Doch beinahe wäre die Gruppe gar nicht an das Bildmaterial gekommen. Zunächst verlief alles nach Plan: Der Jetstream trieb den Ballon ostwärts Richtung Kiel, und die maximale Flughöhe von etwa 36 bis 38 Kilometer wurde grob über Eckernförde erreicht. „In der Höhe dehnt sich der Ballon von zwei Meter auf zwölf Meter im Durchmesser aus“, erläutert Held die Auswirkung des verringerten Luftdrucks. Durch die große Dehnung platzte der Ballon, und die Sonde schwebte am Fallschirm zurück auf die Erde. Nach dreieinhalb Stunden Flugzeit landete das Gespann wie geplant in der Ostsee.

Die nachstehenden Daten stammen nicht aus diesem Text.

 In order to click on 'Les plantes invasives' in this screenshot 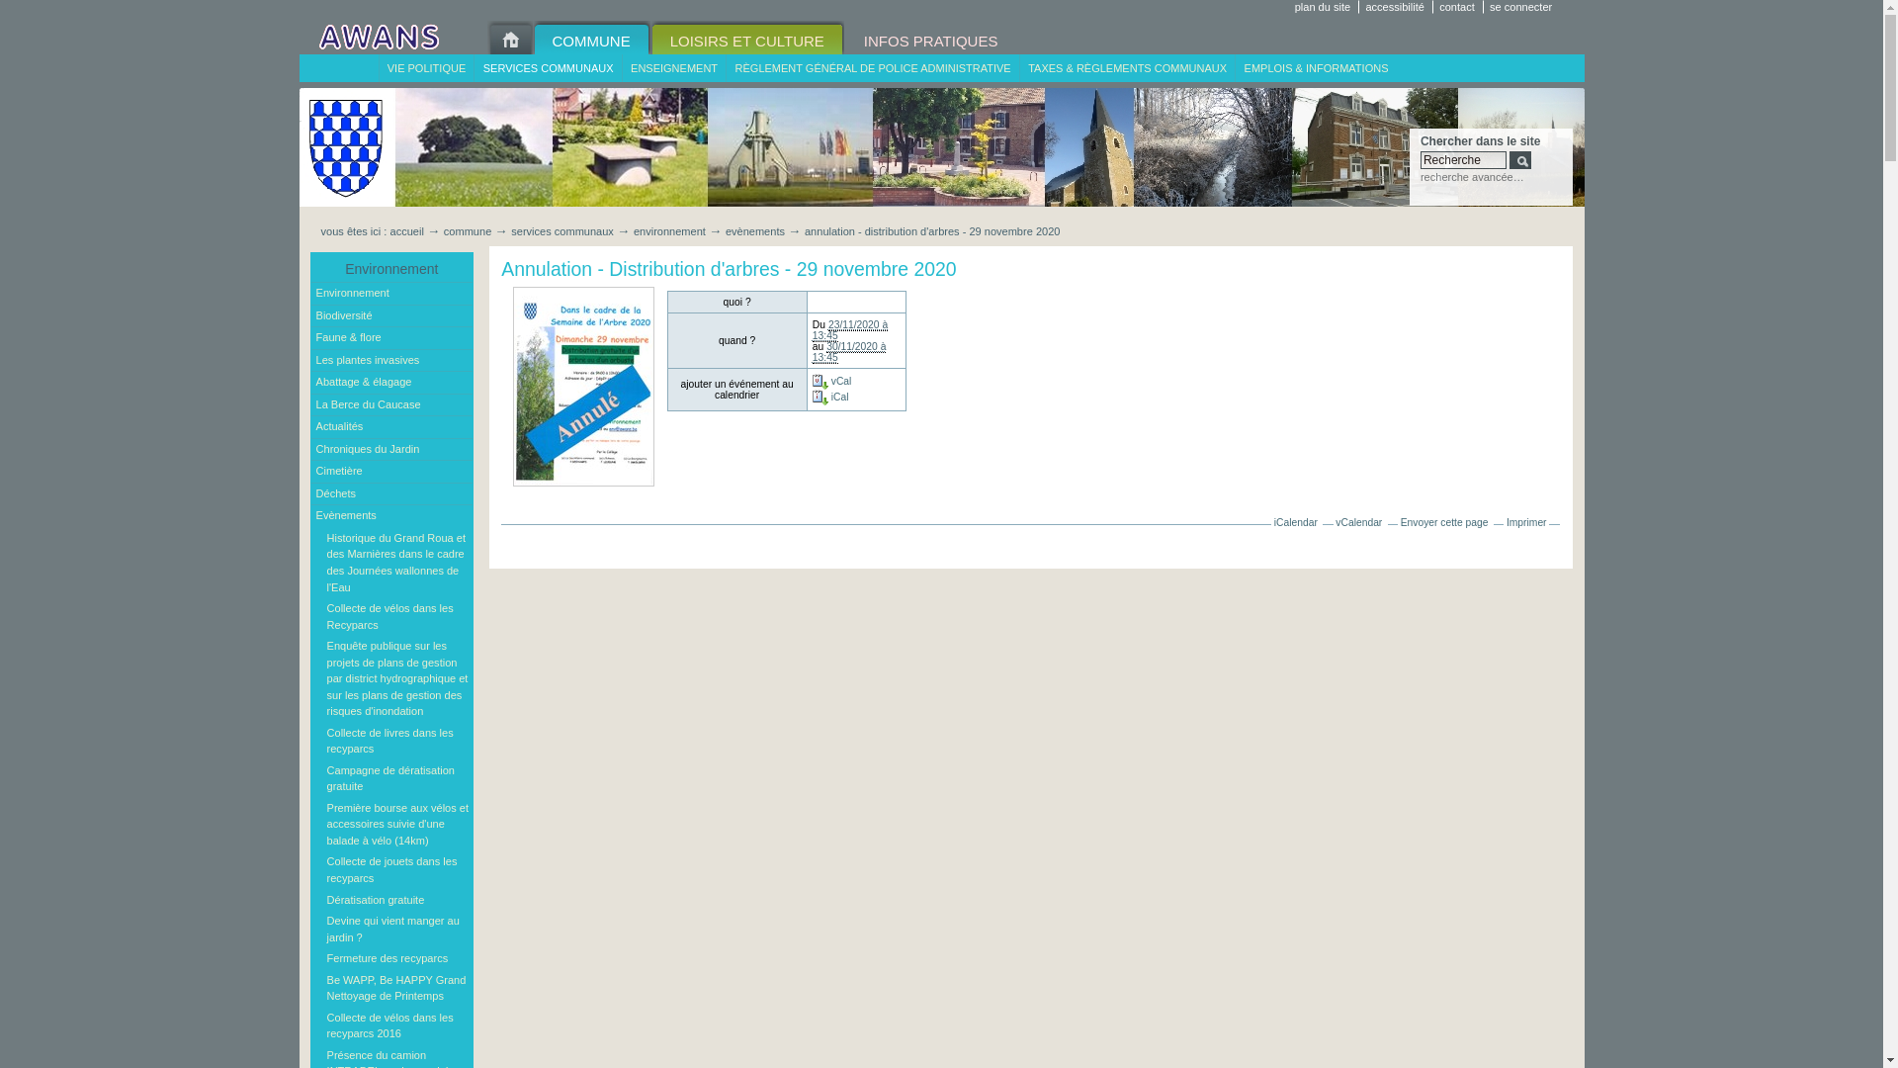, I will do `click(392, 361)`.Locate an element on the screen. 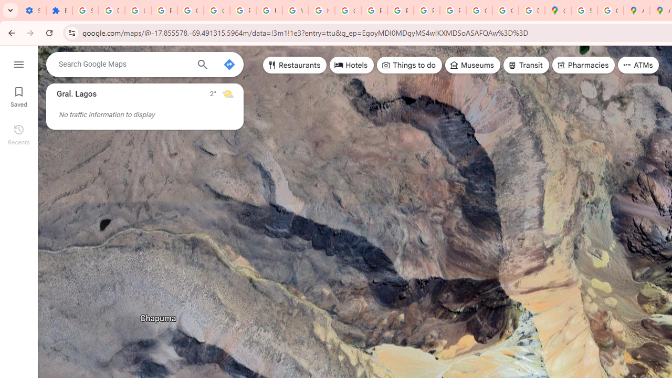 This screenshot has width=672, height=378. 'Learn how to find your photos - Google Photos Help' is located at coordinates (138, 11).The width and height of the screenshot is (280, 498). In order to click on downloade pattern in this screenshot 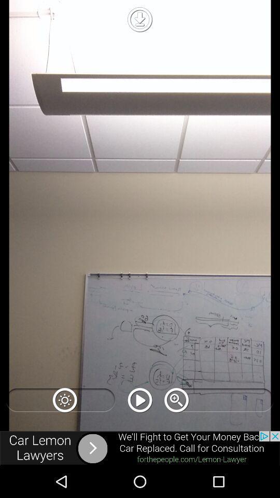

Das Problem: Die Landung erfolgte etwa 20 Kilometer weiter östlich als geplant – auf Höhe Schönberg. Der Wind hatte nicht nachgelassen, und Teammitglied Busse versuchte, mit einem Segelboot und zwei Helfern durch die aufgepeitschte Ostsee mittels GPS-Signals zur Sonde zu gelangen. „Nach acht Stunden Wellengang und zunehmend auftretender Übelkeit musste die Bergung aus Sicherheitsgründen abgebrochen werden“, so Held. Die Sonde trieb auf offener See Richtung Nordwesten. Glücklicherweise kalkulierte die Gruppe genau das als Plan B ein, der Standort konnte per Live GPS getrackt werden. Dennoch blieb unklar, inwiefern die Kameras, Luftdrucksensoren, Thermometer und Speicherkarten an Bord die lange Zeit im Wasser überstehen.
Über die GPS-Daten konnte das Trio den Ort prognostizieren, an dem die Sonde wieder auf Land trifft, wie Held erleichtert verrät: „Am nächsten Tag fuhr ich los und traf zeitgleich mit der Sonde am Strand bei Gelting ein.“ Die Speicherkarten waren durch die 24 Stunden im Salzwasser tatsächlich korrodiert und zunächst nicht auslesbar. Arne Neumann, technischer Angestellter am Institut für Physik und Allgemeine Elektrotechnik der FH Kiel, konnte die SD-Karten jedoch durch Abschleifen und Neukontaktierung der Platine retten. „Richtig gut“, kommentiert Held. „Für mich und mein Team war das Projekt etwas Einzigartiges und Fantastisches“, so sein begeistertes Fazit.
Das Vorhaben war eine Projektarbeit im Rahmen des Bachelorstudienganges Elektrotechnik, betreut und initiiert durch Prof. Dr. Andreas Luczak. „Ziel des Unterfangens war es, Projektmanagement zu erlernen. Es kann bei sowas eine Menge schiefgehen, worauf immer reagiert werden muss. Das hat die Gruppe getan, und das ergibt einen tollen Lerneffekt“, sagt Luczak.